Tony Ward has never forgotten his first impression of apartheid South Africa. The images are as clear and every bit as offensive today as when he saw them at Jan Smuts airport exactly 40 years ago today.
On May 24, 1980, Ireland‘s fly-half touched down to be greeted by Lions manager Syd Millar, a battery of photographers and some public notices that would leave him ‘emotionally scarred’. The writing was on the wall from the very start.
“I looked around and saw a sign above the toilet: ‘Whites Only’,” he said. “Then I saw another sign above another toilet: ‘Blacks Only.’ A chill ran down my spine and I can still feel it today.”
Now in his mid-60’s, Ward belongs to a rare breed of international rugby players, the few who took a moral stand in protest against apartheid at a time when the Home Unions stood four-square in their support of those emblematic of the regime, the Springboks.
South Africa had been expelled by FIFA in 1961 and by the IOC which excluded them from the 1964 Olympiad and the six subsequent ones until readmission in 1992. Even English cricket saw the error of its ways and followed suit. Rugby kept playing ball before bowing to public opinion and aborting the 1986 Lions tour.
Of all the English, Irish, Welsh and Scottish players who toured apartheid South Africa, those who boycotted trips there for moral reasons are very few and far between. Bristol centre Ralph Knibbs and Cardiff No.8 Carl Smith, uncapped players of West Indian heritage, opted out of tours during the Eighties.
The number of international players who did so can be counted on the fingers and thumb of one hand. Hugo MacNeill, then a student at Trinity College in Dublin who would become a Test Lion in New Zealand in 1983, Moss Keane, Donal Spring and Ward declined to go on Ireland’s tour in 1981.
“I knew I would be putting my international career at risk,” MacNeill says. “There was a strong anti-apartheid feeling in Trinity. The more I thought about whether I ought to go on that tour, the more I felt it would have been the wrong thing to do.”
Ward is one of only two players to decide ‘never again’ because of what he witnessed as a Lion in a racially segregated country. Wales flanker John Taylor came to the same conclusion after the 1968 tour.
Twelve years later, Ward had just returned to his sports shop in Limerick from the Amsterdam Sevens when the Lions requested his immediate presence. “I could not get out there quickly enough,” he says. “I should have thought about it but I didn’t. I was as selfish as anyone (else) in 1980.
“Do I regret the decision to go? I absolutely loved the Lions tour from a rugby perspective.
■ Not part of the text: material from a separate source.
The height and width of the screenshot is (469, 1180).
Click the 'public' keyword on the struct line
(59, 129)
We had ten-star treatment wherever we went and we were so laden down with gifts we had to get extra bags to have them shipped home.
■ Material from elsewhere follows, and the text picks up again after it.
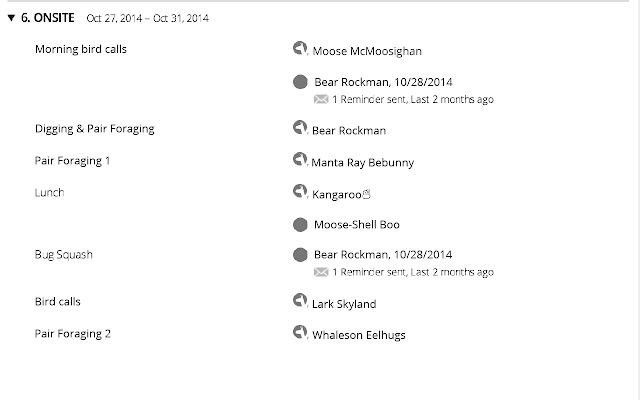
Task: Collapse the 6. ONSITE section triangle
Action: [11, 18]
“In moral terms, did I make the right decision? No, I did not. On grounds of conscience, I could not go back to South Africa. I was invited to play for a few international XV’s but it was never a goer.”
Seven days after touching down, Ward went straight into the team for the opening Test which the Lions contrived to lose despite their Irish reinforcement kicking a record six goals. Off the field, he kept seeing more disturbing signs of the country’s racial segregation than those he had seen at the airport.
“I remember visiting a hospital for disabled kids in Cape Town along with Billy Beaumont and a few other players. There were whites only wards and blacks only wards.
“I remember trying to go to the New Brighton township outside Port Elizabeth with the Watson brothers, Cheeky and Valence who did so much for inter-racial rugby. We couldn’t get in.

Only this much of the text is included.